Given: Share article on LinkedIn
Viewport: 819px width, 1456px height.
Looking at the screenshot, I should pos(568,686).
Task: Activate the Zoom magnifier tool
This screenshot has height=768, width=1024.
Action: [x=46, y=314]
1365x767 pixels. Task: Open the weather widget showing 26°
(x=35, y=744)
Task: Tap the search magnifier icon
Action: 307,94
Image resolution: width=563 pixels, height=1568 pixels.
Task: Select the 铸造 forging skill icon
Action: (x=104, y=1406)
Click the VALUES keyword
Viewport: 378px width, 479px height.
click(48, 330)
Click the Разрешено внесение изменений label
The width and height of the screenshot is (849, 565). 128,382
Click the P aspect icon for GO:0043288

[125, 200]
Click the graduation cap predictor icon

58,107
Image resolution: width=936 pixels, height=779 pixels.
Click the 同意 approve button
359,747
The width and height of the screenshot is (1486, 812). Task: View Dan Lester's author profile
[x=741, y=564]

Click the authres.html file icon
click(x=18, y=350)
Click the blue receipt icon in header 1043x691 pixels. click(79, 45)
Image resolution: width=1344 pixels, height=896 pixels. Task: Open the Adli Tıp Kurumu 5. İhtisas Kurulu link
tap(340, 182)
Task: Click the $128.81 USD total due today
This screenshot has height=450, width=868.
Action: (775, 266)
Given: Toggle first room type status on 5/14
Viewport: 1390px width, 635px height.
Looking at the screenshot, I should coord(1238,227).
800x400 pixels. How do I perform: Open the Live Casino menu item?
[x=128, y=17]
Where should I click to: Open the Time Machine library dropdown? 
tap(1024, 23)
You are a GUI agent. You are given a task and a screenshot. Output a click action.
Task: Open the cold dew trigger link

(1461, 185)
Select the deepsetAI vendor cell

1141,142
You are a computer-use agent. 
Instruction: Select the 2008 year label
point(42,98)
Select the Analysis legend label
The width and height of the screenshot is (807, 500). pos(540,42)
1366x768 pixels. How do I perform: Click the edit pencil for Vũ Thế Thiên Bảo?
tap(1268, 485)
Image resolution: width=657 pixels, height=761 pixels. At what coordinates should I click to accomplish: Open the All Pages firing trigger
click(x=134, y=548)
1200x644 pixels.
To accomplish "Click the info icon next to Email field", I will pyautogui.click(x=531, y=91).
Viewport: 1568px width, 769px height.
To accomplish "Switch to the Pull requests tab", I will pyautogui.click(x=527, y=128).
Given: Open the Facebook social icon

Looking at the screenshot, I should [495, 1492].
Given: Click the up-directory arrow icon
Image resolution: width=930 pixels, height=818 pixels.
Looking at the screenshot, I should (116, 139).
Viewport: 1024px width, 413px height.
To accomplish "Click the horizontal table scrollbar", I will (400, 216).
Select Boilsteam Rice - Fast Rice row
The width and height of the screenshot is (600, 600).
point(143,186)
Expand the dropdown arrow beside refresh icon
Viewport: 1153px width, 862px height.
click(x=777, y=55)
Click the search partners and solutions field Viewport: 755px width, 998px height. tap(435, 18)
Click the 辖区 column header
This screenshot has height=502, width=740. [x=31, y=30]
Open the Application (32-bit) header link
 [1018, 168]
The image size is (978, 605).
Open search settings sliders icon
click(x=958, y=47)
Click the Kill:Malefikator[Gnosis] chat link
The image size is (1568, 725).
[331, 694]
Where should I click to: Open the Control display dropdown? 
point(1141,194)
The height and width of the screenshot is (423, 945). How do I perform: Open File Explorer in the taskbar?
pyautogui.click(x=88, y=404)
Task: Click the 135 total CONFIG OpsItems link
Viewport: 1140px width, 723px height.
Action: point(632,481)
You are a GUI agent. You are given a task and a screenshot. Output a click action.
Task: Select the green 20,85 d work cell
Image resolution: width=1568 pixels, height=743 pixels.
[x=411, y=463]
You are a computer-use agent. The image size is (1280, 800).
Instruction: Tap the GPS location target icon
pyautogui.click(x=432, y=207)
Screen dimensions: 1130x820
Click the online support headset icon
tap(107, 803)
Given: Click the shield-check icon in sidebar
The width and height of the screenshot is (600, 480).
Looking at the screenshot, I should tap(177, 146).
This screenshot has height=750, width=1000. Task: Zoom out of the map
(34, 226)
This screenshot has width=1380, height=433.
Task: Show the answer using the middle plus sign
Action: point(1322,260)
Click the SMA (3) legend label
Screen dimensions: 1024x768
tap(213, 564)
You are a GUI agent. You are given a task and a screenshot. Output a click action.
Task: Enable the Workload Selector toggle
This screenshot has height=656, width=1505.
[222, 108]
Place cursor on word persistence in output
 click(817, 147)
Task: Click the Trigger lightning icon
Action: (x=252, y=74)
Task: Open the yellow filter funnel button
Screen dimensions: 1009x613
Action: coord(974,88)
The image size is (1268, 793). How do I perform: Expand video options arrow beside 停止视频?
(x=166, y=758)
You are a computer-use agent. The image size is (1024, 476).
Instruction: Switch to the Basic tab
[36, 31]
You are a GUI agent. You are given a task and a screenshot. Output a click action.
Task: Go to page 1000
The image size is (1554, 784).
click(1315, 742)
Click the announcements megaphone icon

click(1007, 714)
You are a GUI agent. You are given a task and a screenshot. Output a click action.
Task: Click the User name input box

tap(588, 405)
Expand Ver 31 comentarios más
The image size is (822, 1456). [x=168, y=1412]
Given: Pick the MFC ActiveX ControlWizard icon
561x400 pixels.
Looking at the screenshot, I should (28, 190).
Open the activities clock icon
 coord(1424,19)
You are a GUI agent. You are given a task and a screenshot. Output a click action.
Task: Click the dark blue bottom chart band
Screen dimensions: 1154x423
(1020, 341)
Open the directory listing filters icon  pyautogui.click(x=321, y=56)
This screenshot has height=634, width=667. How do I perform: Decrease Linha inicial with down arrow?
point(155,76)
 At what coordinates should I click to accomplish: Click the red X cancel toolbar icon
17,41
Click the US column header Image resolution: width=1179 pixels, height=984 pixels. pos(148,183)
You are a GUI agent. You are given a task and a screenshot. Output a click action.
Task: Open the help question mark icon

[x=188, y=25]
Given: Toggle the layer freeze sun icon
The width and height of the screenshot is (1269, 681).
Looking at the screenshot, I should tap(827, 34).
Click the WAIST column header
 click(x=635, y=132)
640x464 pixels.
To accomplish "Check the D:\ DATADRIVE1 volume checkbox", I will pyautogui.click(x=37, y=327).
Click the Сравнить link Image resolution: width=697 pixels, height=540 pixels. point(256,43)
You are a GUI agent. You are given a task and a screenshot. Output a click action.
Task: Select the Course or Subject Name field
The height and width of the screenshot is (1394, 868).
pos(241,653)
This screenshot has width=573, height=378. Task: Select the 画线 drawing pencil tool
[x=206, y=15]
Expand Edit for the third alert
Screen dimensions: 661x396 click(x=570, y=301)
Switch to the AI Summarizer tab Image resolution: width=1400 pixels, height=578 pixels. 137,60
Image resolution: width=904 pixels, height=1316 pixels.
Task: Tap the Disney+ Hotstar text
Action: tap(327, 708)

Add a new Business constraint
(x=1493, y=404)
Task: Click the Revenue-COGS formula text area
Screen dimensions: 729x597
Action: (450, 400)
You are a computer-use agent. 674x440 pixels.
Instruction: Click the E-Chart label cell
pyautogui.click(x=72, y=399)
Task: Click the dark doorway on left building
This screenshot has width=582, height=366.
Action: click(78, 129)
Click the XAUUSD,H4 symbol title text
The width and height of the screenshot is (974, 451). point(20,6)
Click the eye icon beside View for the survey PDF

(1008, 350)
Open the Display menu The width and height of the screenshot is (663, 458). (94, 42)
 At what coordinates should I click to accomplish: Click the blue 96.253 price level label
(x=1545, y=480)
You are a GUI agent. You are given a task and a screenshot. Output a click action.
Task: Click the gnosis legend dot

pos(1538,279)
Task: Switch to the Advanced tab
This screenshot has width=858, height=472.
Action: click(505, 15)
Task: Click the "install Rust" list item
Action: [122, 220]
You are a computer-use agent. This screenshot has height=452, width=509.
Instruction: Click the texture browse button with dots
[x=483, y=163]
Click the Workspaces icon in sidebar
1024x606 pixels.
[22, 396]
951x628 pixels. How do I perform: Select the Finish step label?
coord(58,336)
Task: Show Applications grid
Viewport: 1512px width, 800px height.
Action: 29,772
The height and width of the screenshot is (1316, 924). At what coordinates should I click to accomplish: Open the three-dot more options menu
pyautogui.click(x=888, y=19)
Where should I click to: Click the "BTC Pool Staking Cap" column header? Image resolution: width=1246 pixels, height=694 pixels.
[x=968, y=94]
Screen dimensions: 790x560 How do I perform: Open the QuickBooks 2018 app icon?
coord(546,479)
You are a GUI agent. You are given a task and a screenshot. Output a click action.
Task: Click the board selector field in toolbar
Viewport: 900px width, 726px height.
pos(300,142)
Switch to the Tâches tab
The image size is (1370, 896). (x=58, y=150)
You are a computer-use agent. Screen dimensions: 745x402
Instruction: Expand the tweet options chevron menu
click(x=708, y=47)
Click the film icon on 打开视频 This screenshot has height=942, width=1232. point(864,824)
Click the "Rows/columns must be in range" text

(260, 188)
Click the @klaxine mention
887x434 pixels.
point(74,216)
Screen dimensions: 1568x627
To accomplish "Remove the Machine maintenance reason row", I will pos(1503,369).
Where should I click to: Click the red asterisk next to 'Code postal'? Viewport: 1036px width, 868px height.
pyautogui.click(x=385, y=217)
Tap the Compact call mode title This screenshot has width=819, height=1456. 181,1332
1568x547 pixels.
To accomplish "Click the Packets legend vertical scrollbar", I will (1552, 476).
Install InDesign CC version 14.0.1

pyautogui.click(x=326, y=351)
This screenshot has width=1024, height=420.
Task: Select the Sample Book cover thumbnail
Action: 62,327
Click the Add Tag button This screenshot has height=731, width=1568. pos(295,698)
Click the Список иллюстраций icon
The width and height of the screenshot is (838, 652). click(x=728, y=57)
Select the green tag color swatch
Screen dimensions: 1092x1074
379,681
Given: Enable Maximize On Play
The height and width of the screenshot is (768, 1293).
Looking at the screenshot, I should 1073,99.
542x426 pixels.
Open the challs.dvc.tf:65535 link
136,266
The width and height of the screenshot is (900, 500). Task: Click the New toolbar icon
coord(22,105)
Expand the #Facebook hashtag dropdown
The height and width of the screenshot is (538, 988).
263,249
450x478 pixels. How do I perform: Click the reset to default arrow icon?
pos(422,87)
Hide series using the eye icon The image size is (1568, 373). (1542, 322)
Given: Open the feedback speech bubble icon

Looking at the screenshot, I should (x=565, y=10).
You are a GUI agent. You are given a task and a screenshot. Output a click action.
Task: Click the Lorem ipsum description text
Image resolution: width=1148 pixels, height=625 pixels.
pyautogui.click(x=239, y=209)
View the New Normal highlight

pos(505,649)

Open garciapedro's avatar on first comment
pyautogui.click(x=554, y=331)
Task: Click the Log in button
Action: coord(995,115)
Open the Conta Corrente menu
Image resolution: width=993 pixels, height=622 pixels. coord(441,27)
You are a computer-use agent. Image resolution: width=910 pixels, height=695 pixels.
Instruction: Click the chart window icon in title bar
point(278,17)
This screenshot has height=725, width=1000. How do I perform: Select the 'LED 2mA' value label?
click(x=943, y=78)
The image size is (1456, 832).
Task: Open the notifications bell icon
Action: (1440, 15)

#### TASK DIRECTIONS:
What lines in the data above carry "field"? Return them all.

#### REPLY TO THE EXERCISE:
To accomplish "Click the info icon next to Email field", I will pyautogui.click(x=531, y=91).
Click the search partners and solutions field Viewport: 755px width, 998px height. tap(435, 18)
Task: Select the Course or Subject Name field
Task: Click the board selector field in toolbar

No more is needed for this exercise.